··· Supplied text ···

The following points should be considered as mitigation rather than PI factors tending against prosecution:
- The fact that the suspect had the dog put down immediately after the incident – although this could demonstrate genuine remorse, and an acknowledgement of the risk that the dog posed to others, it could equally be a cynical action on the part of the suspect.
- The emotional impact / significant personal loss / life-long consequences suffered by the suspect due to losing a loved one and being responsible for that loss.
Prosecutors are reminded that each individual case must be considered on its own particular set of facts and its own merits.
As a general principle, lower levels of culpability and risk would be unlikely to lead to a prosecution, whereas higher level of blameworthiness and danger to the public would be more likely to lead to a prosecution.
The 2014 Act increased the maximum penalties for aggravated offences under section 3 of the 1991 Act to14 years’ imprisonment where the death of a person is involved.
The dog itself is likely to have been destroyed but there is always a risk that the suspect may offend again and the need for ancillary orders prohibiting the keeping of dogs in future is an important consideration. Prosecutors should remind the court to consider disqualifying the defendant from having custody of a dog for a period of time and should remind the court that a Destruction Order in relation to the dog must be considered.
Proceedings for a civil complaint under section 2 of the Dogs Act 1871 must be issued within six months.
Proceedings for a section 1 offence or simple section 3 offence are summary only.
An injury to an assistance dog may result in the victim being without their ‘lifeline’.
Where the police are notified of a crime involving an attack on an assistance dog, the police will identify the victim as ‘vulnerable’, in accordance with the Victims’ Code of Practice.
Dog attacks on assistance dogs may also be considered to be hate crime. In such cases, the police should be requested to provide a victim personal statement.
Gang members often breed dangerous dog to facilitate drug deals and debt collection, as well as enhance the gang’s image.
Prosecutors should ask the police whether they or a local authority have applied for a Gang Injunction to prohibit the individual from being in charge of a particular type of dog or from being in a particular place with a particular dog.
Where the police / local authority has applied for a Gang Injunction, prosecutors should be alert to possible disclosure implications. For example, evidence may be called at an injunction hearing which overlaps with evidence in the criminal proceedings.
Where the dog is used in the commission of any offence, it is subject to forfeiture by the courts under sections 152 - 155 of the Sentencing Act 2020 (which applies to all convictions on or after 1 December 2020). Prosecutors should consider an application to forfeit the dog in suitable cases.
The police will normally provide an expedited streamlined forensic report on the dog type and will almost certainly be the prosecution expert witness. Where the police are not the prosecution’s expert witness, they will identify an expert witness from a suitable organisation.
Criminal Procedure Rules Part 19 concern expert evidence. Part 19 applies where a party wants to introduce expert opinion evidence.
Prosecutors should note that Criminal Procedure Rules 19.6 applies where one or more parties wants to introduce expert evidence, and identifies that the court may direct the experts to-
- discuss the expert issues in the proceedings; and
- prepare a statement for the court of the matters on which they agree and disagree, giving their reasons.
Prosecutors should remind the court of the costs incurred by kennelling the dog. The court should be requested to expedite the case in order to minimise the kennelling costs.

···

_Problem statement:_ Reproduce verbatim everything from "- The emotional" down to "person is involved." in the prosecution guidance on dog offenses above.

··· Dataset content ···

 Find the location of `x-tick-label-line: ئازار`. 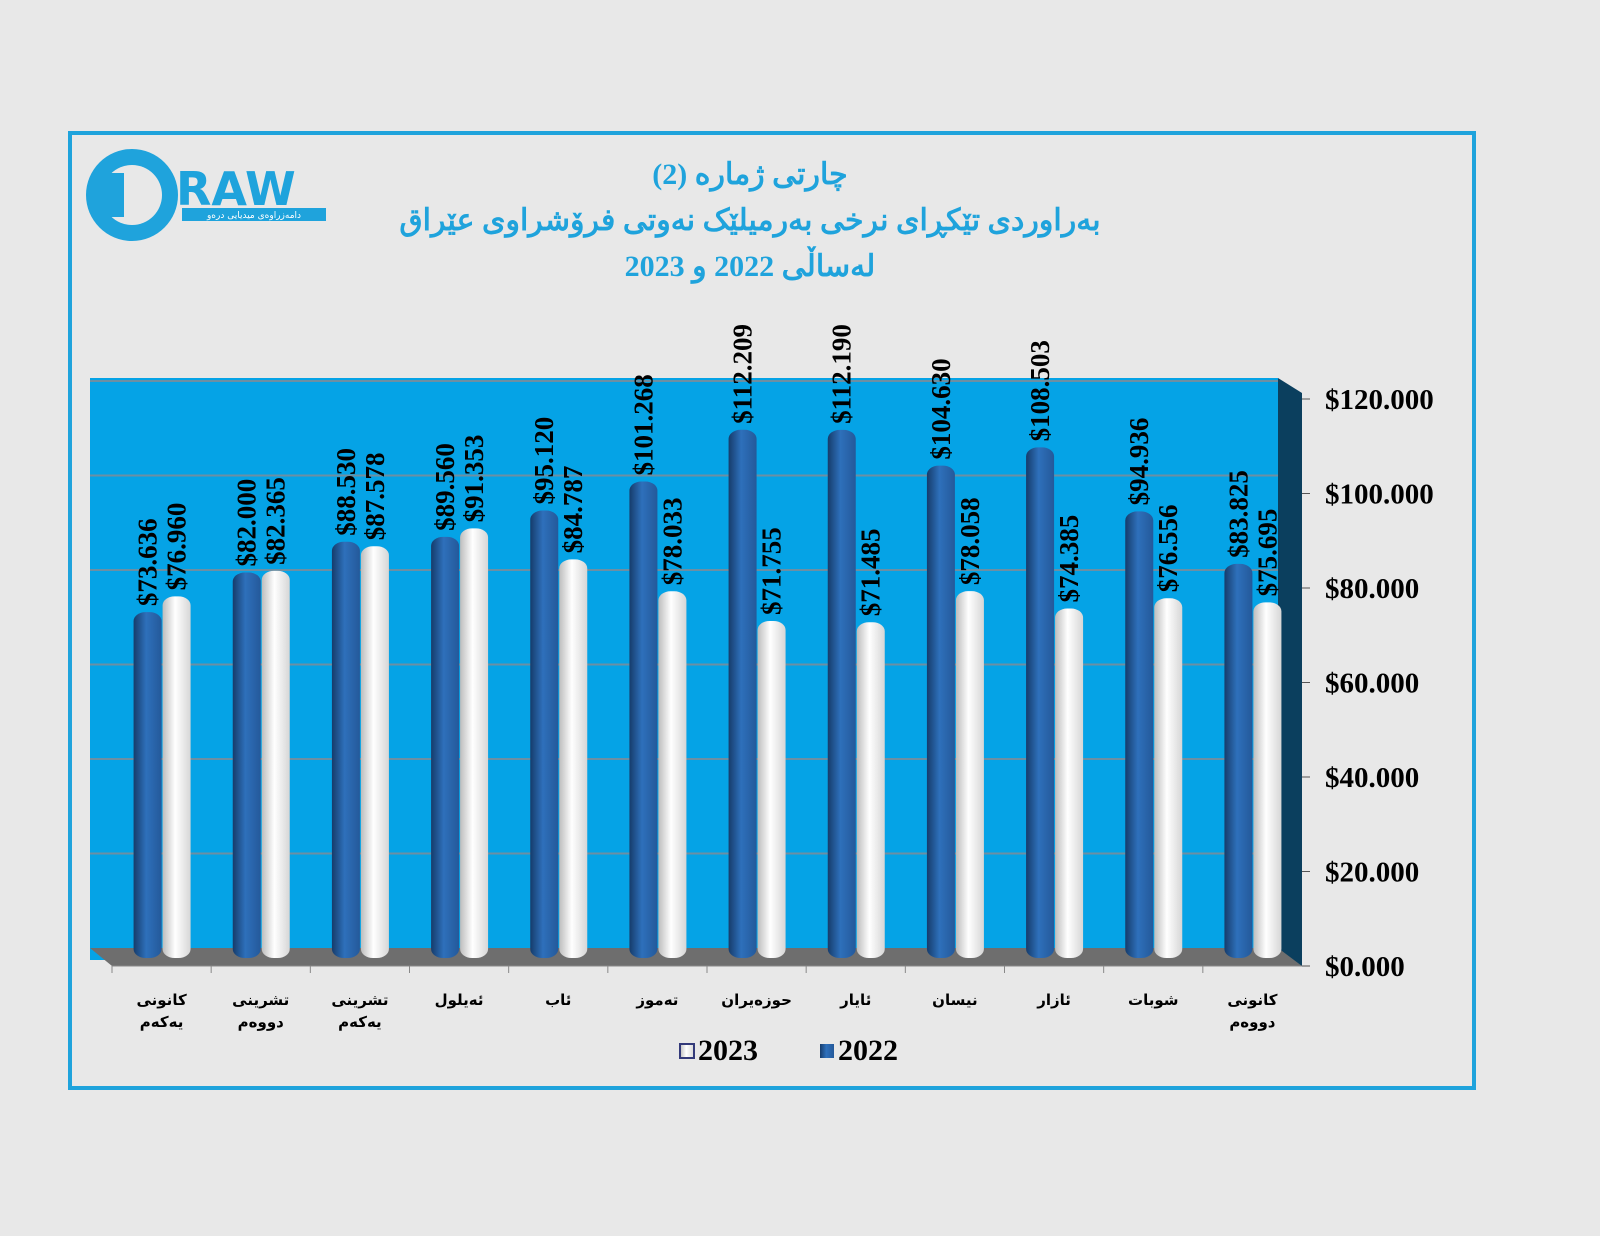

x-tick-label-line: ئازار is located at coordinates (1054, 1000).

···

_Response to this task:_
- The emotional impact / significant personal loss / life-long consequences suffered by the suspect due to losing a loved one and being responsible for that loss.
Prosecutors are reminded that each individual case must be considered on its own particular set of facts and its own merits.
As a general principle, lower levels of culpability and risk would be unlikely to lead to a prosecution, whereas higher level of blameworthiness and danger to the public would be more likely to lead to a prosecution.
The 2014 Act increased the maximum penalties for aggravated offences under section 3 of the 1991 Act to14 years’ imprisonment where the death of a person is involved.